## STATED EXERCISE
Copy every line of the records below verbatim, from the line containing "This screenshot has width=1656, height=894." down to the line containing "(x=361, y=18)", with both of those lines included. Omit the pictures from your answer.

## EXTRACTED RECORDS
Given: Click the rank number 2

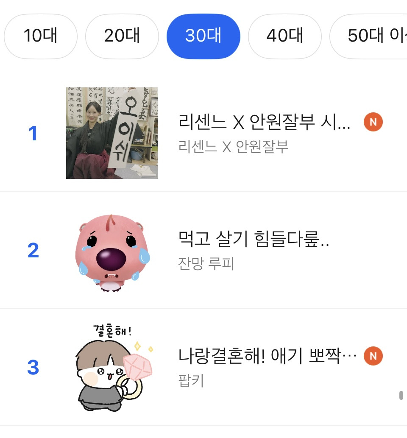Looking at the screenshot, I should click(33, 250).
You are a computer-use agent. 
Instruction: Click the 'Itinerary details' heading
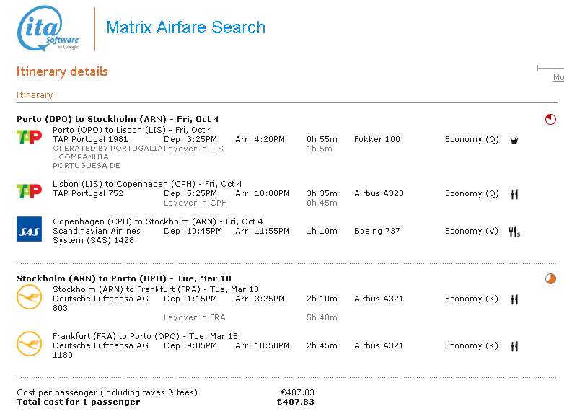tap(62, 71)
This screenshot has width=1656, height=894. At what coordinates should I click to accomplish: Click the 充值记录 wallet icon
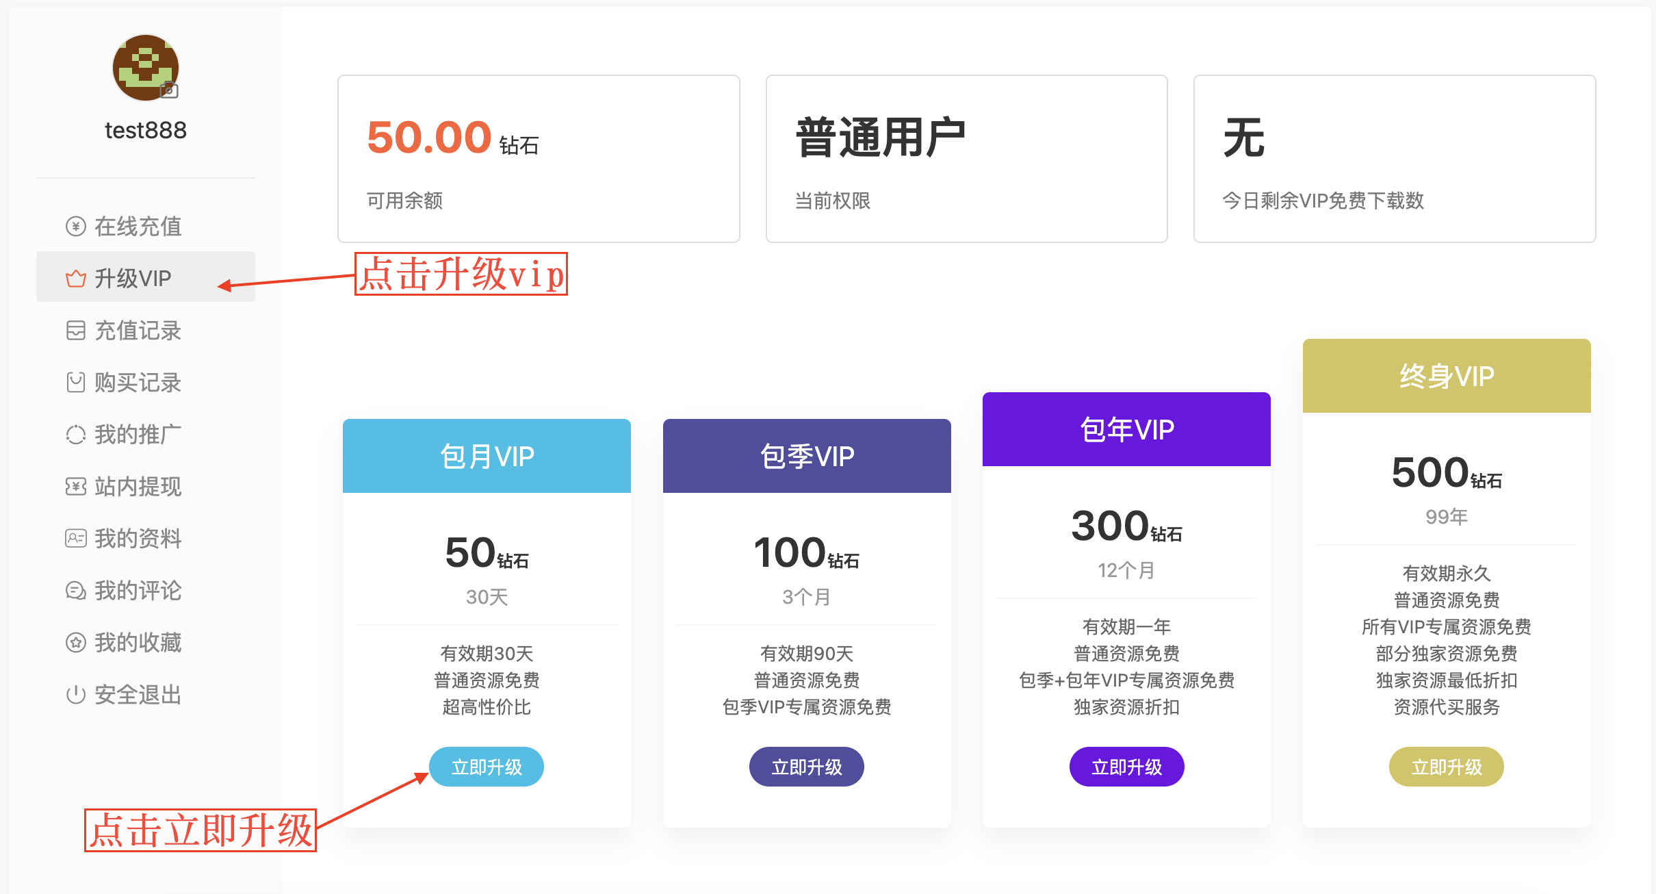(75, 331)
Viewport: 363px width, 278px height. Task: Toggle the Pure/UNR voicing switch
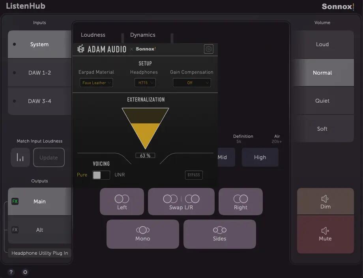[x=101, y=175]
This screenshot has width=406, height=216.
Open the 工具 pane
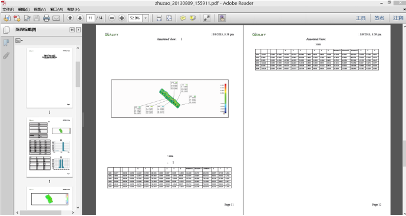(x=361, y=18)
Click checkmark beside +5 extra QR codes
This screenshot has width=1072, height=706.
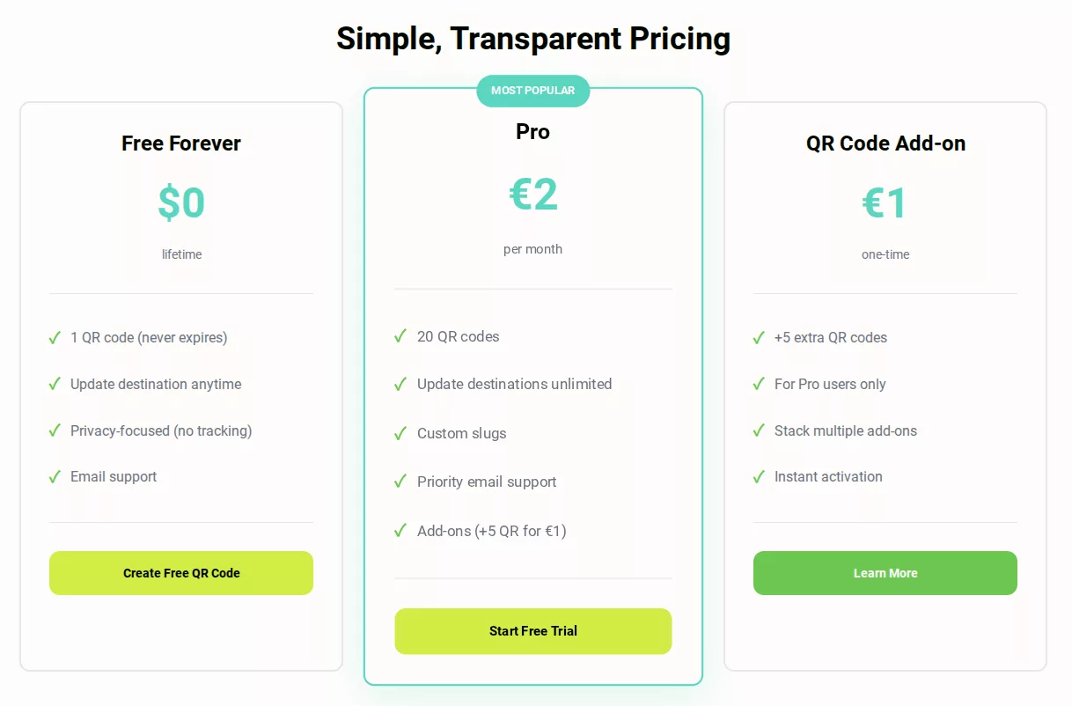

## OUTPUT FOR THIS TASK
This screenshot has width=1656, height=894. At what coordinates should I click to accomplish: Click the 充值记录 wallet icon
(75, 331)
Viewport: 363px width, 278px height. Task: Toggle the Pure/UNR voicing switch
[x=101, y=175]
This screenshot has width=406, height=216.
Open the 工具 pane
(x=361, y=18)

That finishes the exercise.